I have pushed all right. I have pushed most of them right out of my life! And what a relief! They obviously have no thoughtful consideration for me. Stand up for what you believe. I believe in being compassionate to others and to myself. "Stand up for what you believe .. even if you must stand ALONE!"


MOMENTS BEFORE:
No, not even yoga could be gentle enough today!
You know what it is?
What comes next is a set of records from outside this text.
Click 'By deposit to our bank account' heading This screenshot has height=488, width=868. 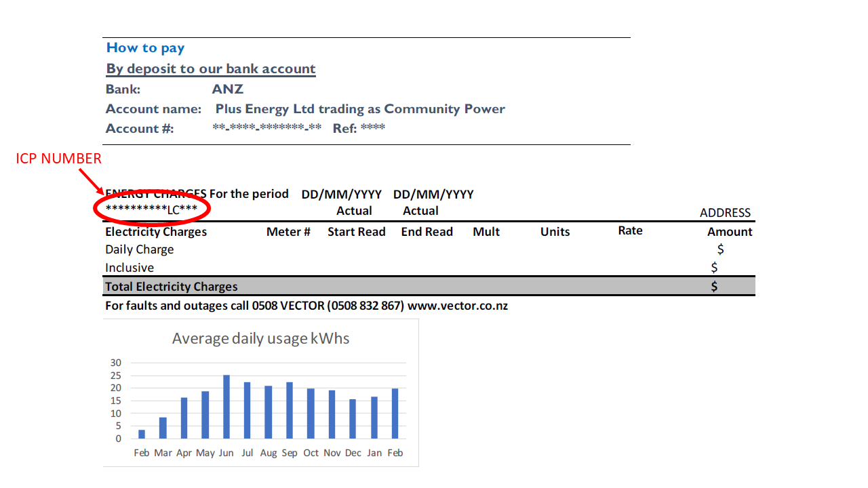pyautogui.click(x=211, y=69)
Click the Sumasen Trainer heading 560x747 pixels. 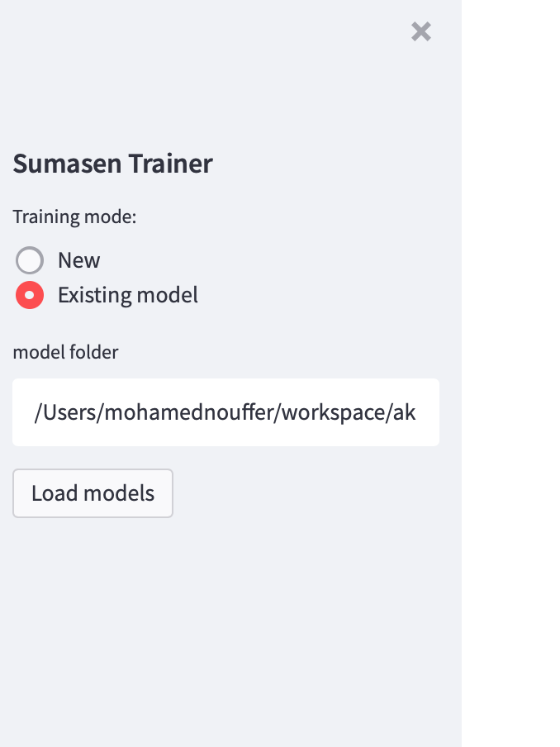click(x=112, y=164)
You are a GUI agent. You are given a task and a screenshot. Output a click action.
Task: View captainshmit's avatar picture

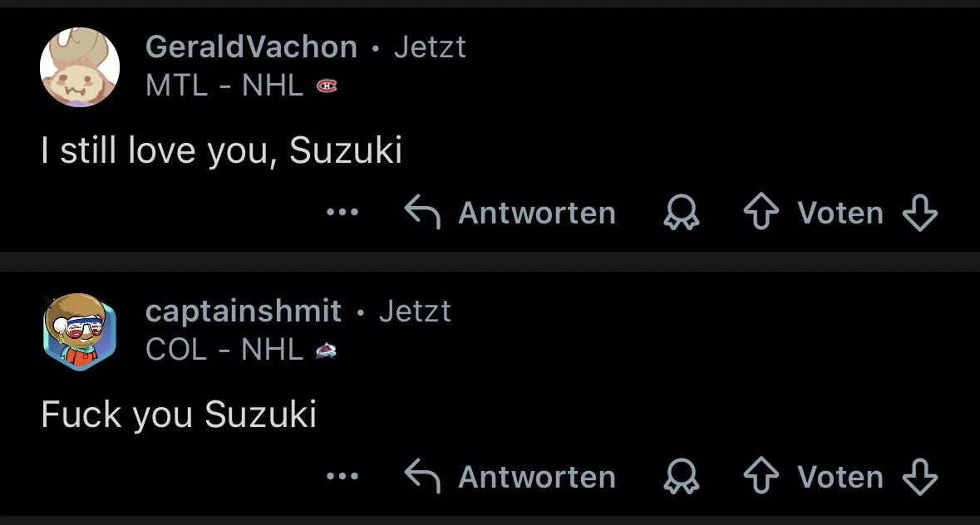(x=80, y=331)
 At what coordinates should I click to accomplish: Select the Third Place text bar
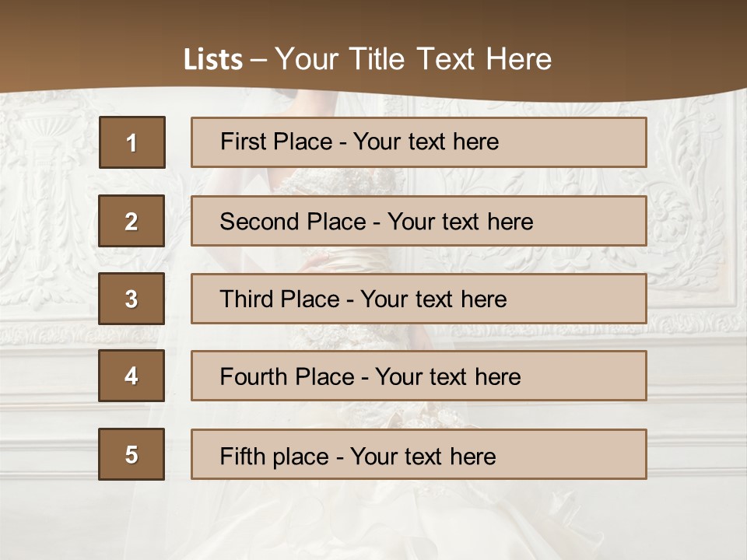419,299
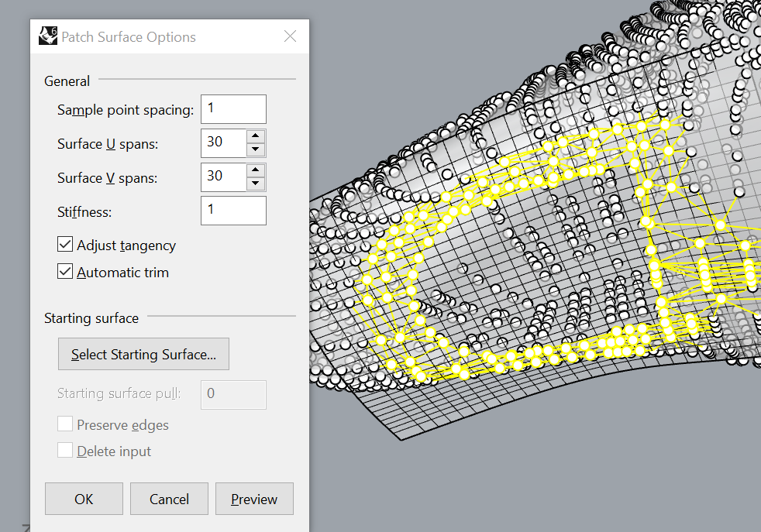This screenshot has height=532, width=761.
Task: Enable the Preserve edges option
Action: point(65,424)
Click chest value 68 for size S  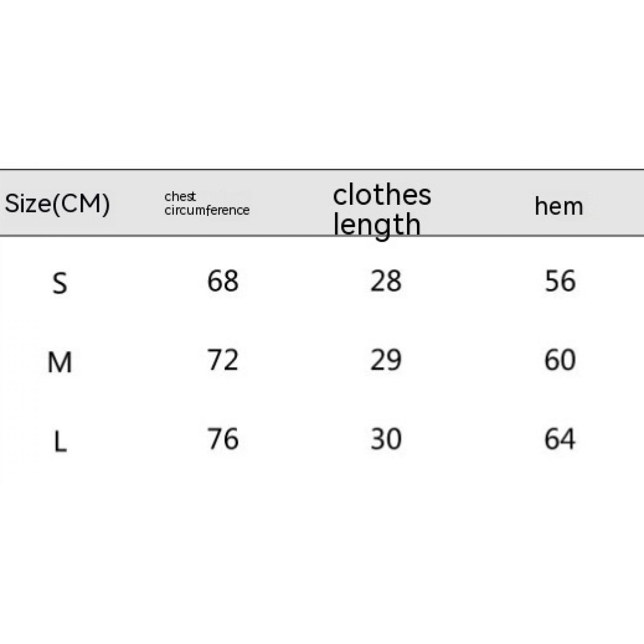pyautogui.click(x=222, y=281)
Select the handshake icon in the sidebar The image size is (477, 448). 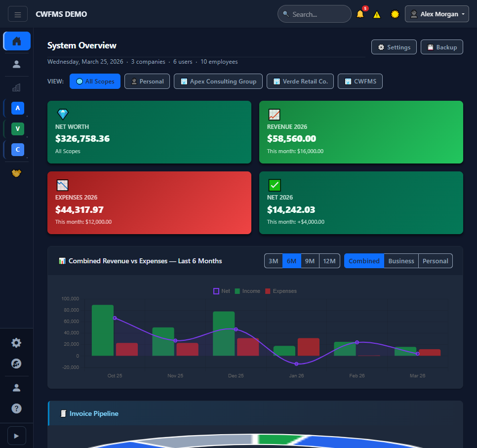pyautogui.click(x=16, y=173)
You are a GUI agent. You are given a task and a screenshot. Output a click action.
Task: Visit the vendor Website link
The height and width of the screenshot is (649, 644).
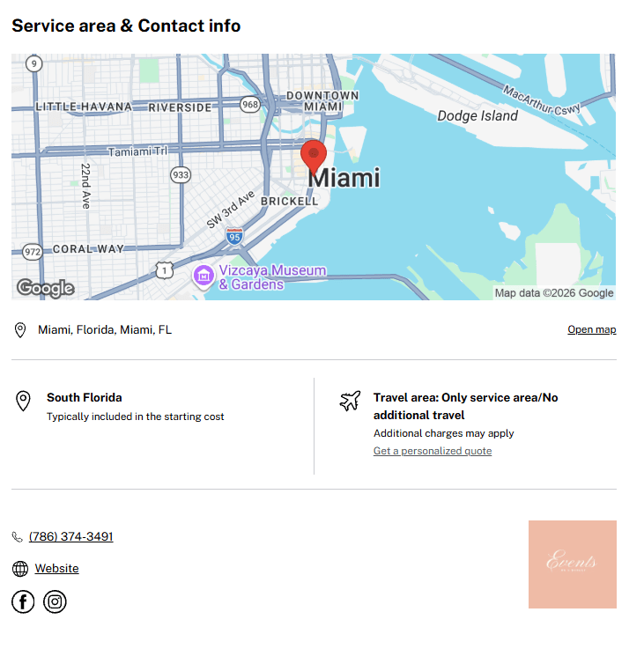56,568
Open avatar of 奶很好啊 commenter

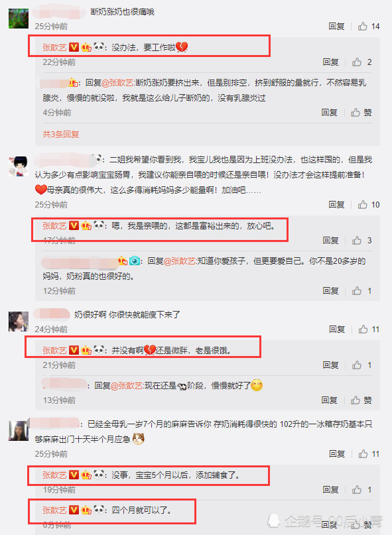[19, 322]
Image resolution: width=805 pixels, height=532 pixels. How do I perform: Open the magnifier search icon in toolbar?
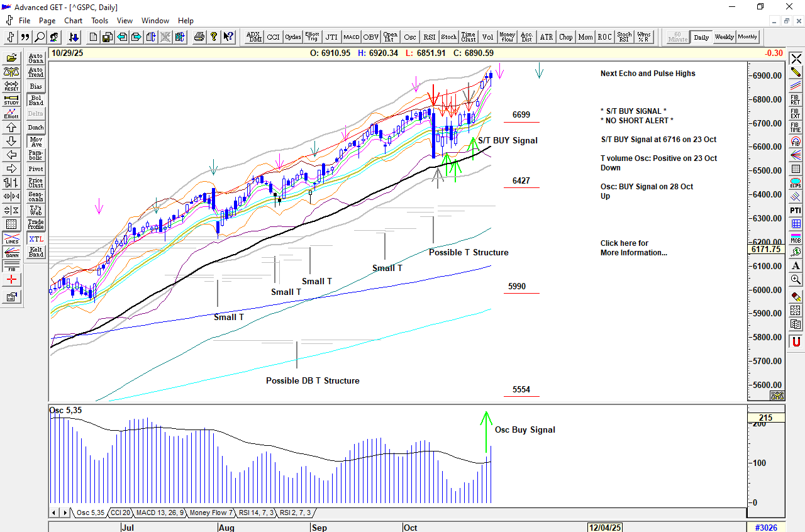[x=40, y=37]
It's somebody ... some idiot telling me to hurt myself! And on my bad days, I really don't need that. That's just not what I need to hear. And that's certainly not what I need to DO. And I certainly don't need any guilt trips from all their idiotic underlying accusations either.
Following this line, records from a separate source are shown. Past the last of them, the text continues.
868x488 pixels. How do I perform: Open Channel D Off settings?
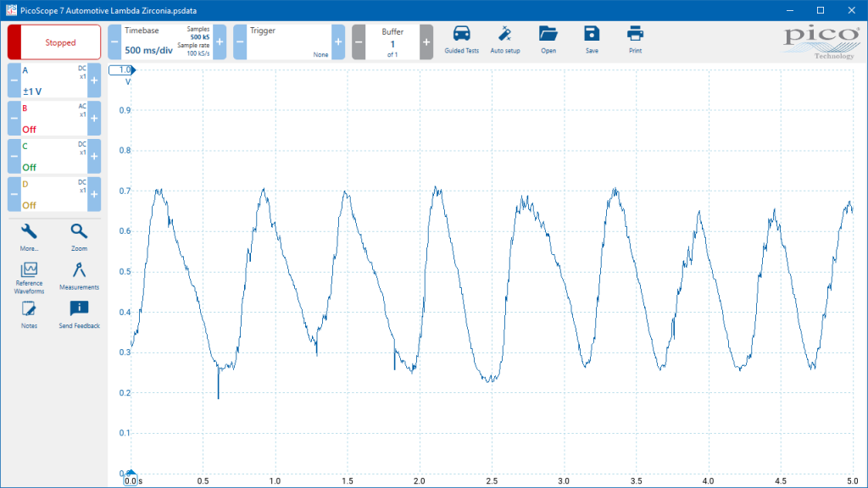[x=54, y=194]
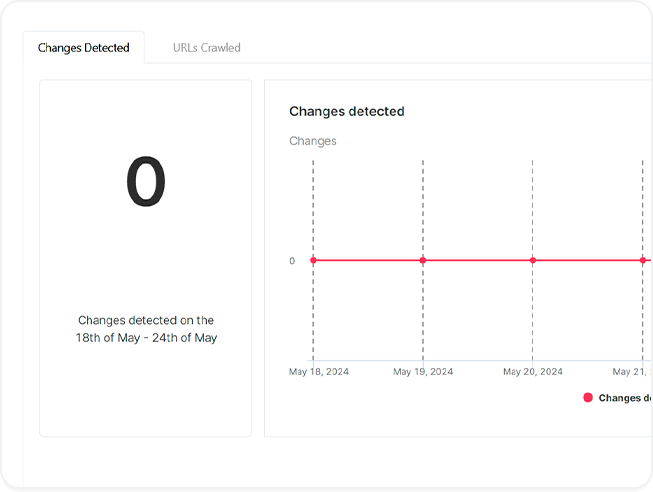Viewport: 653px width, 492px height.
Task: Click the May 20, 2024 axis label
Action: pyautogui.click(x=533, y=372)
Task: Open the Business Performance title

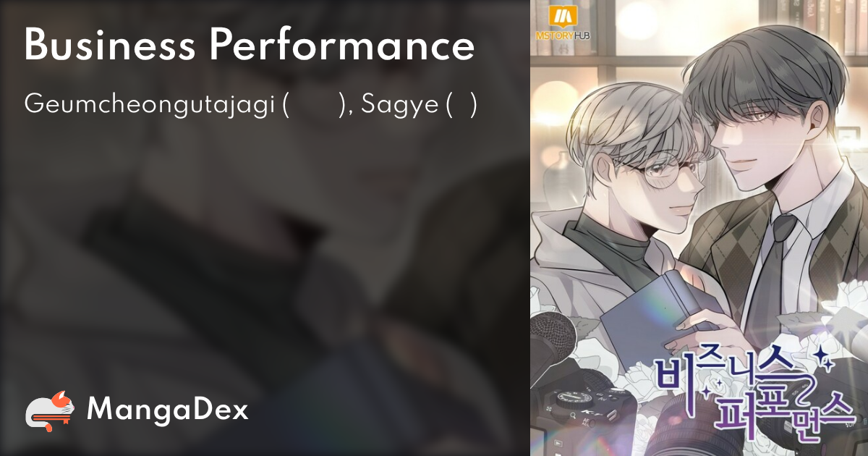Action: (250, 46)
Not everyday is a bad day. But on a very bad day .. I most certanily will NOT get up to exercise just to satisfy someone elses self-centered pleasure. I have good days, thank goodness, when I can get busy and get some things done .. maybe just a couple .. maybe a lot! And, by the way, good days are always welcome here! Usually I know what kinds of activites I can do on most days, but sometimes .. I do miscalculate my energy level .. and then I struggle, again. Sometimes I struggle with  the door, other times it is not nearly as heavy as it was the days before. That's just the way this Fibro is ..  I live with it.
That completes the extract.